Avocado Pesto Pasta
Who said you have to give up pasta? This is a great recipe from Apollo Health and can be eaten as part of the Bredesen Protocol! Whether you use hearts of palm, konjac or zucchini noodles (featured here), this will satisfy your pasta cravings without spiking your glucose.
Servings: 4
Ingredients:
Avocado Pesto
- ¼ cup pine nuts (toasting is optional)
- 1 clove garlic, minced
- 1 tbsp lemon juice
- 2 tbsp manchego cheese, finely grated (or ¼ cup nutritional yeast)

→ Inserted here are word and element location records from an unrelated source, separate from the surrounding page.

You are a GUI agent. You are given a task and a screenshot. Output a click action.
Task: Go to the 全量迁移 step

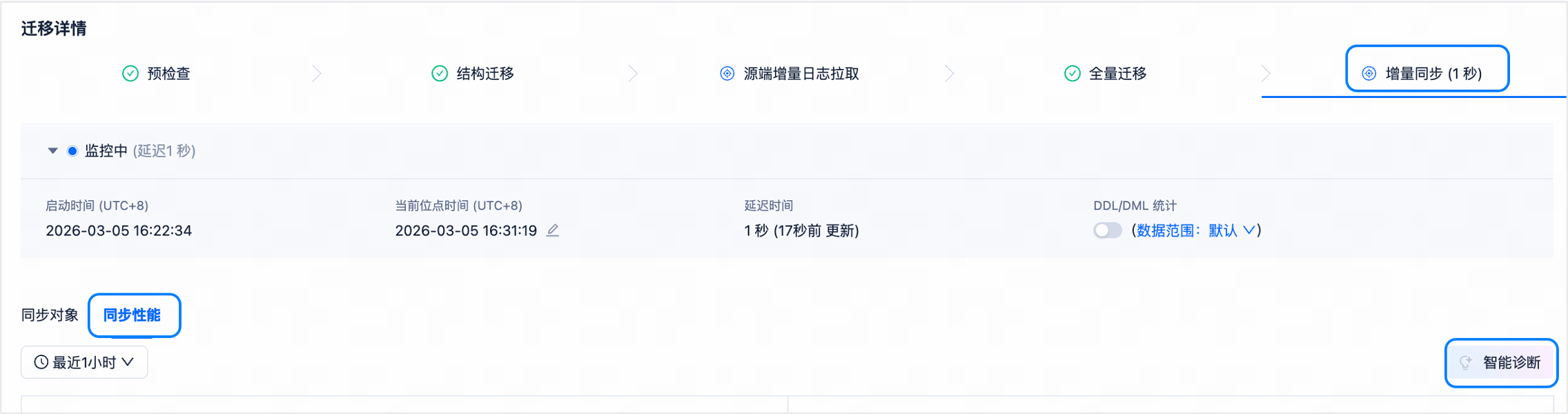(x=1106, y=73)
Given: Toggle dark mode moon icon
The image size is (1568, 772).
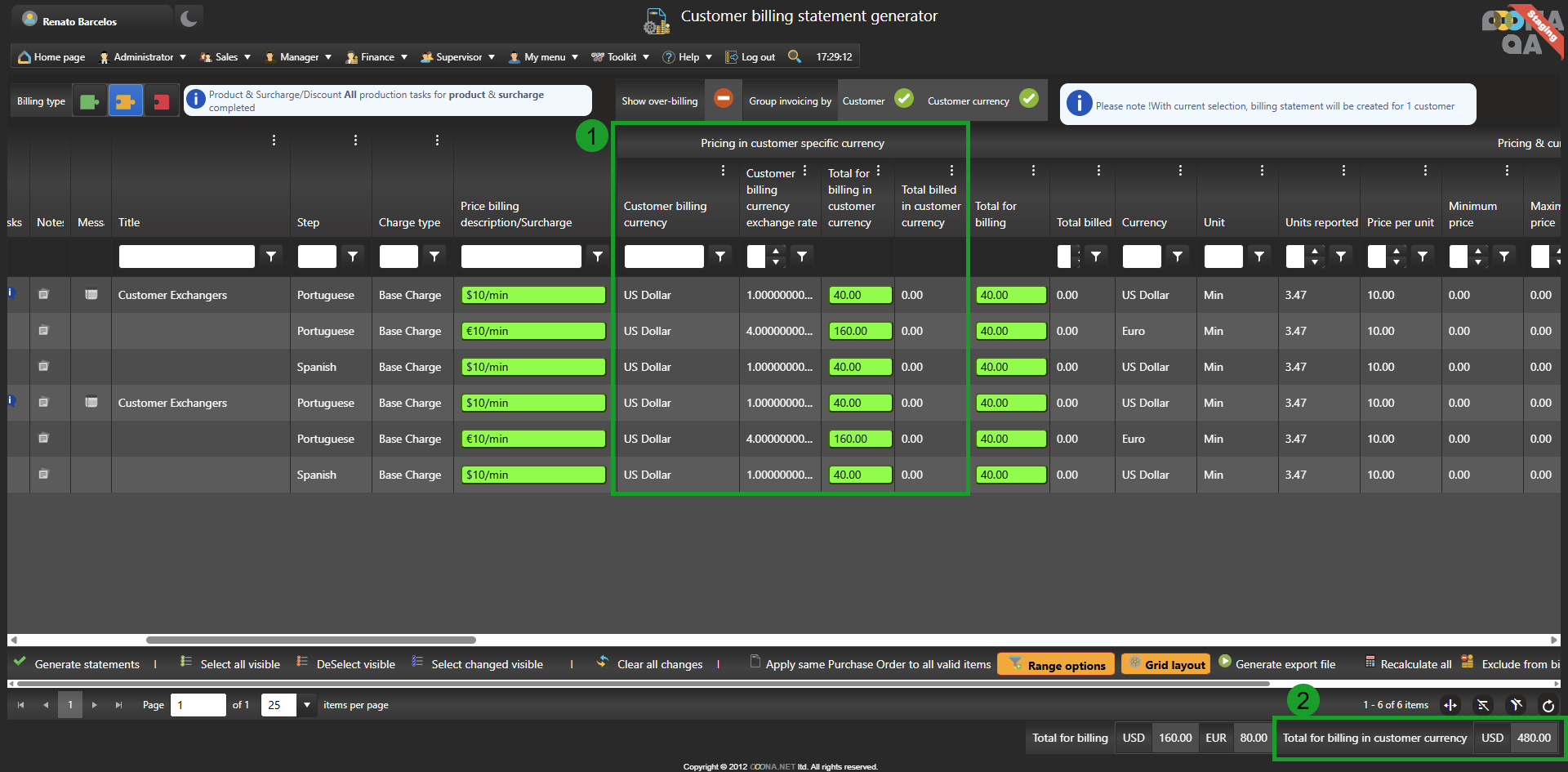Looking at the screenshot, I should click(189, 18).
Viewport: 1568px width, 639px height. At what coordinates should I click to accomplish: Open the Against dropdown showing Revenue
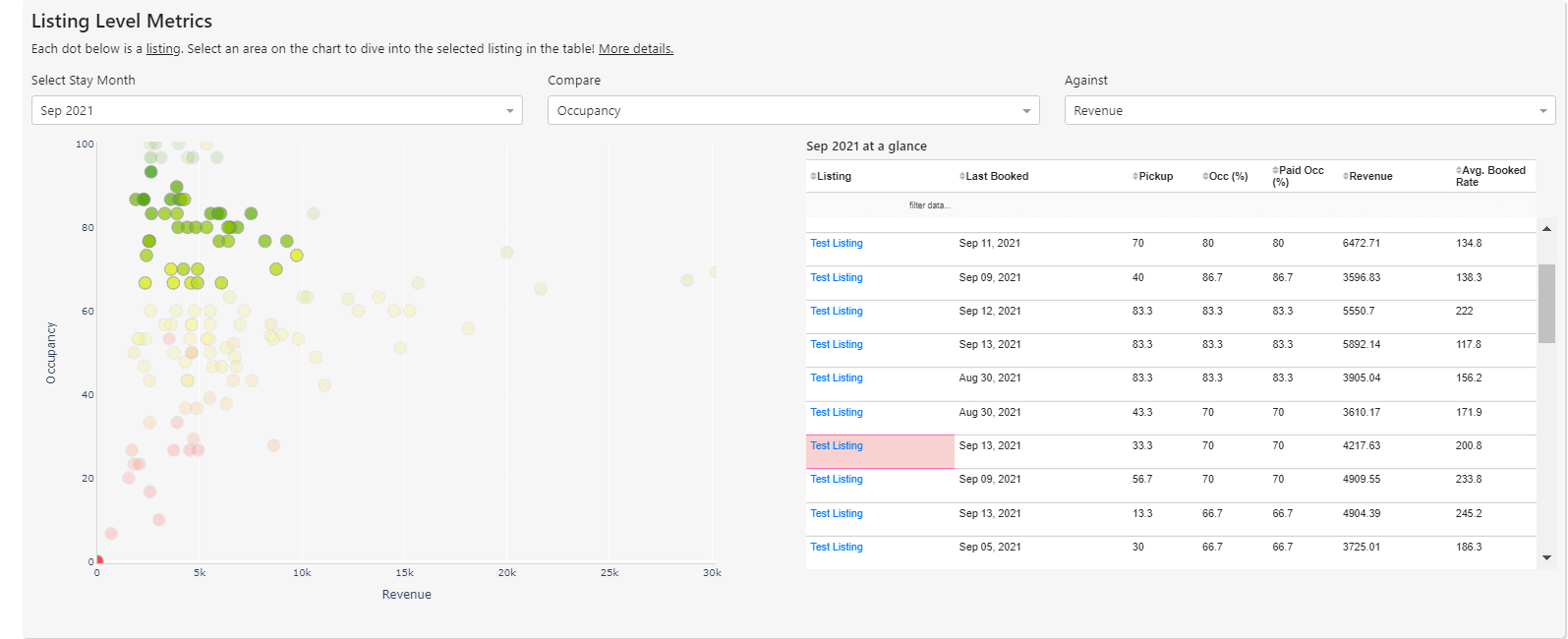[x=1308, y=111]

- 4 tbsp high polyphenol extra virgin olive oil (EVOO)
- 1 large avocado
- ¼ cup packed fresh basil leaves
- ¼ cup fresh dill leaves
- ½ tsp salt
- ¼ tsp fresh ground pepper
Avocado Pesto Pasta
- 24 oz zucchini noodles, drained and rinsed
- 20 cherry tomatoes, sliced in half
- 1 cup avocado pesto or your favorite dressing
- Sea salt and fresh ground pepper to taste
Instructions:
Avocado Pesto
- Pulse pine nuts, garlic, lemon juice, cheese, and olive oil in a food processor, blender, or emersion blender until chopped fine.
- Add avocado, basil, dill, salt, and pepper. Process until smooth.
Avocado Pesto Pasta
- Using a spiralizer, julienne peeler, or mandolin, slice the zucchini into thin strips to make noodles.
- Place the zucchini noodles in a colander and toss with salt to remove excess moisture. Let it sit for 30 minutes. Afterwards, gently squeeze the noodles to remove remaining moisture.
- Place your drained noodles in a medium bowl. I like to cut the zucchini noodles into 2-to-3-inch pieces to make the noodles easier to mix with the other ingredients.
- Add 1 cup avocado pesto, salt, and pepper to the bowl and mix well. Because the noodles have already been salted, you may not need extra for serving. Serve with sliced cherry tomatoes.